Wednesday, 13 April 2011

Wednesday's Reader Picks

This week reader Discobethan introduces us to some fantastic Latvian music. Enjoy!

"Likais" - Auli


The group Auļi take the deep musical heritage of their native Latvia and push the possibilities of using only drums and bagpipes to make amazing, loud, rhythmic music, blurring the lines between world and folk, between traditional and contemporary. It's part of the redefining of indigenous Latvian culture in the post-Soviet republic, after centuries of occupation.

Live, they're astonishing. Raw power and energy fills the room and infects everyone with sound and rhythm. Their music slips between definitions yet appeals to many, and they've played at darkwave, metal, medieval and folk festivals. It's world in the best sense - a group of passionate people bringing their culture to the global stage in a new way while never losing sight of what makes them unique. Their pulsing sounds infuse ancient music with modern, vital life.

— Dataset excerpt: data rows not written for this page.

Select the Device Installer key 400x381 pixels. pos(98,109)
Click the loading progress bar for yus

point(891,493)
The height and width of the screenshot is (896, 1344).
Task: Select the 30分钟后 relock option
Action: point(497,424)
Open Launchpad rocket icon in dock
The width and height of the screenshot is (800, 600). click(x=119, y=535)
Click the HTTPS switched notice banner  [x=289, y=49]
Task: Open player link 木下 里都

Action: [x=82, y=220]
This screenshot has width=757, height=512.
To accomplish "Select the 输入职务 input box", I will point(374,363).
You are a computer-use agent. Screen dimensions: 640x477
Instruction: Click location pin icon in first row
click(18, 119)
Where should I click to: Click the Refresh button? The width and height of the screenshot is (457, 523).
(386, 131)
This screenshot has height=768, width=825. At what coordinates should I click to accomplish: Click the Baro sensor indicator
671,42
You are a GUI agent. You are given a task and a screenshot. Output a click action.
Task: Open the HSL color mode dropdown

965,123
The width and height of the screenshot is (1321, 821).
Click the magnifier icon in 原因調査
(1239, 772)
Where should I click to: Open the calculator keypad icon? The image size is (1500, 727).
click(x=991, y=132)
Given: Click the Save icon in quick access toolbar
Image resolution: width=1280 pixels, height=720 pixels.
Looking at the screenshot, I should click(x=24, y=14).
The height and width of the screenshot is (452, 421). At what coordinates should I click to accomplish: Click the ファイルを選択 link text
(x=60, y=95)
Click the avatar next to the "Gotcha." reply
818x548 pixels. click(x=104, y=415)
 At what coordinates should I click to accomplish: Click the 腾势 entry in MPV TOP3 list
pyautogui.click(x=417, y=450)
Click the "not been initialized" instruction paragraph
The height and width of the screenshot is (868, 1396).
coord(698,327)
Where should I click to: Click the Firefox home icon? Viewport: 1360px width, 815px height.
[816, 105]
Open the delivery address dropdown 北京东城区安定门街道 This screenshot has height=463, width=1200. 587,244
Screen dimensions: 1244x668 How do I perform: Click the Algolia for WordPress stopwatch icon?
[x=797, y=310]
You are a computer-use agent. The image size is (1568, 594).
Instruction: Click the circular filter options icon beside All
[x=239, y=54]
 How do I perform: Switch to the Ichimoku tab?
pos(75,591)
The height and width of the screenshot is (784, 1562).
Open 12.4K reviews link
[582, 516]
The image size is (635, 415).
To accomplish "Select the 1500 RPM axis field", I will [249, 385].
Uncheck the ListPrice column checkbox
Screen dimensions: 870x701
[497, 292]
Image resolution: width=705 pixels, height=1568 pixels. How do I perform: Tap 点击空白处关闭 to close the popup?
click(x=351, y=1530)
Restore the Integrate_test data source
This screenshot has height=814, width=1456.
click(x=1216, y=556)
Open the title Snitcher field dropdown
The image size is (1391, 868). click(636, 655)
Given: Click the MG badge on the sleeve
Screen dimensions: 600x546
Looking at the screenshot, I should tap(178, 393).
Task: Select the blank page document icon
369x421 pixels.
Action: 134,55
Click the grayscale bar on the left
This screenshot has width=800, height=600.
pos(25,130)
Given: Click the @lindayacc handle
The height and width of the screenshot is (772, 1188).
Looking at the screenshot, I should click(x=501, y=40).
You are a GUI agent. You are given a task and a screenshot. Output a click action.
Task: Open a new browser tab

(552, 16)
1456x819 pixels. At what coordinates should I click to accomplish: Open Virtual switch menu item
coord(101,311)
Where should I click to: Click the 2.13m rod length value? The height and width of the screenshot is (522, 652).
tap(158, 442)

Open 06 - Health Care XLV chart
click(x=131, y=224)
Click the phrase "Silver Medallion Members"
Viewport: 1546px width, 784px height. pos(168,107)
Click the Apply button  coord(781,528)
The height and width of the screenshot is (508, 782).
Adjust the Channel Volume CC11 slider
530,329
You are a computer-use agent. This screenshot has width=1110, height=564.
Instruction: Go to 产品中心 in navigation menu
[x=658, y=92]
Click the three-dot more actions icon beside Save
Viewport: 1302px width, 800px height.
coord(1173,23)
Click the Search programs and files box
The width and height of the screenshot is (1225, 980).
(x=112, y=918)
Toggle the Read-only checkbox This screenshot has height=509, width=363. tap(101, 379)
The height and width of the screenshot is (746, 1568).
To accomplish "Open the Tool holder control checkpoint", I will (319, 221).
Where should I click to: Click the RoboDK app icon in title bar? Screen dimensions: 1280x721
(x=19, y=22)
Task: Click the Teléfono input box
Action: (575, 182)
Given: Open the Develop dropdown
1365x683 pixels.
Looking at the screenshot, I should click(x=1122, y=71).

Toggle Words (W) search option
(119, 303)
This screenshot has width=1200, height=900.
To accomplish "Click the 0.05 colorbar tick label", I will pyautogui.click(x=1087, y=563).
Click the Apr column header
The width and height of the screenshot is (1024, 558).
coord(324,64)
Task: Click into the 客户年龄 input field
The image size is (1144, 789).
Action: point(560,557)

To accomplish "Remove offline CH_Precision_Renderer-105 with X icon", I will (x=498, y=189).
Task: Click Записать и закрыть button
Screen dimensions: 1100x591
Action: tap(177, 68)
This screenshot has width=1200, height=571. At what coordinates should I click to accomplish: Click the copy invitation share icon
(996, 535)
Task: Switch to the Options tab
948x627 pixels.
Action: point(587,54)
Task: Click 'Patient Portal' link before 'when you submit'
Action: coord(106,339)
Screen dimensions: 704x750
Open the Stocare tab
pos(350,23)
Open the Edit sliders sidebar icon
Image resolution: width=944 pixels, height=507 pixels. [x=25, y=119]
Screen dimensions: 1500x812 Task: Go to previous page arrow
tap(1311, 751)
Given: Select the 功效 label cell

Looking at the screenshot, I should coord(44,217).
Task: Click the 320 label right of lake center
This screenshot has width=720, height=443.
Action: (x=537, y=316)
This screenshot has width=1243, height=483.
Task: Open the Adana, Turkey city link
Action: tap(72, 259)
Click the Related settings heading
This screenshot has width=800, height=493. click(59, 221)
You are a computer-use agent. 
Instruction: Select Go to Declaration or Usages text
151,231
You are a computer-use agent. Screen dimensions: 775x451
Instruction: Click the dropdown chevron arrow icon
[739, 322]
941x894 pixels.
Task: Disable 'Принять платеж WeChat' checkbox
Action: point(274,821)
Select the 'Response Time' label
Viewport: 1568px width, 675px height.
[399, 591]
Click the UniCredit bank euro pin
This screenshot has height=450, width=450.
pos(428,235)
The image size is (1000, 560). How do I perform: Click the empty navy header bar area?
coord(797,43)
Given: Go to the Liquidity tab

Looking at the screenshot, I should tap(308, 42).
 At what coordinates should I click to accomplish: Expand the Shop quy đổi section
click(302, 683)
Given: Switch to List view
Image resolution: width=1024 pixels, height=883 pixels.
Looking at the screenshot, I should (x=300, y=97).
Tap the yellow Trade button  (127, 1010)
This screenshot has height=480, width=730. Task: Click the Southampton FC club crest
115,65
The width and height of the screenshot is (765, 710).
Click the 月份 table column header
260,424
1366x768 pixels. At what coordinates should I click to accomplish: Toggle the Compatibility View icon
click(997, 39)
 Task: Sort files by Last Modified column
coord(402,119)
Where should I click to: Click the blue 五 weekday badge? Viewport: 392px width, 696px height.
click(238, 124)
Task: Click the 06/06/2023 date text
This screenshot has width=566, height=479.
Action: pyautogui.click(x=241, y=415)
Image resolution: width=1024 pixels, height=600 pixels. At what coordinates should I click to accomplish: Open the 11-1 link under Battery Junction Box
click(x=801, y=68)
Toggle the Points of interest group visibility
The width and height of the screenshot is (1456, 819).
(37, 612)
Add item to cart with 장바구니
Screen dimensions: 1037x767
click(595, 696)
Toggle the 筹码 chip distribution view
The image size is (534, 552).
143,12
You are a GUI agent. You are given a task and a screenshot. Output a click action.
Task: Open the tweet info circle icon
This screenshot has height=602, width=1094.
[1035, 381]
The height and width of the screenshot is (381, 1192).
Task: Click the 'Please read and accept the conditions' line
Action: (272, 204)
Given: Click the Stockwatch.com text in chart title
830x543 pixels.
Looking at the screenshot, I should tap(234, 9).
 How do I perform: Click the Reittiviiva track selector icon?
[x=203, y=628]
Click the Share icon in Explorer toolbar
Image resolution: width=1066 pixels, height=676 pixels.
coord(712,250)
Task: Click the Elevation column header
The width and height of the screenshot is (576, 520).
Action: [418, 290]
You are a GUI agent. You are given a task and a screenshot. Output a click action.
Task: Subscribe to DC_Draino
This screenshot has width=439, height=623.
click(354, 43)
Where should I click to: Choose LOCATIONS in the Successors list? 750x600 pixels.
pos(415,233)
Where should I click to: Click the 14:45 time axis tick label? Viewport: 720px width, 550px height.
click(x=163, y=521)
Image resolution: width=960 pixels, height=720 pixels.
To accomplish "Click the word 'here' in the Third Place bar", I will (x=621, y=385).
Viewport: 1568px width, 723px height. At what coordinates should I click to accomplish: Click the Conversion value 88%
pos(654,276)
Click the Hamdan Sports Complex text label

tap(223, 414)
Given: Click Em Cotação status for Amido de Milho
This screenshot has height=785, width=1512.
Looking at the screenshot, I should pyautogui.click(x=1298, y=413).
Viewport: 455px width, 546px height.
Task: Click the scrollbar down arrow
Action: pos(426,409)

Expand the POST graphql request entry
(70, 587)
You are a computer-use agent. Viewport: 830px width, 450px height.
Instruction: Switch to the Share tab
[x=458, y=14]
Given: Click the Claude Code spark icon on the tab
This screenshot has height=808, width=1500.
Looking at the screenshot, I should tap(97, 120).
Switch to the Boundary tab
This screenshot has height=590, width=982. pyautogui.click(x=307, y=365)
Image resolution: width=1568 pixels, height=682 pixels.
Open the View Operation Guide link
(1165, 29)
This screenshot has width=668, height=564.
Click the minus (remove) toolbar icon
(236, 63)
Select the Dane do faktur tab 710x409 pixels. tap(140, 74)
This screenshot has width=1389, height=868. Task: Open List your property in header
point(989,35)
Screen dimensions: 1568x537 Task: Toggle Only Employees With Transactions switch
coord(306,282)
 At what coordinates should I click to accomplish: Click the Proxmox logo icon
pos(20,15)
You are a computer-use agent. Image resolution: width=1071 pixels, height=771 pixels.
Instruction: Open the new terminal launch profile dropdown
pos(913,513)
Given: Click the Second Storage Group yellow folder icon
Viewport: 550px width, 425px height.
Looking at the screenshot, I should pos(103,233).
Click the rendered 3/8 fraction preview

The group formed in 2003 with nine Latvian men and one Estonian woman, who play drums, bagpipes and stringed instrument called a giga. The bagpipes are traditional to the Baltics, part of the great European-wide pipe culture. Historical records talk about drum and bagpipe troupes but no music has survived. So the group takes traditional melodies and plays with them as well as composing original pieces. In Latvian the word 'auļi' has two meanings: 'gallop', representing the rhythm of drums; and 'beehives on the tree' - the sound of drones. Auļi has released three critically-acclaimed albums and the latest, Etnotranss (Ethnotrance) won Best Folk Music Album 2010 at the Latvian Music Awards as well as the 2010 Folklore Award for 'Creativity based in traditional culture'.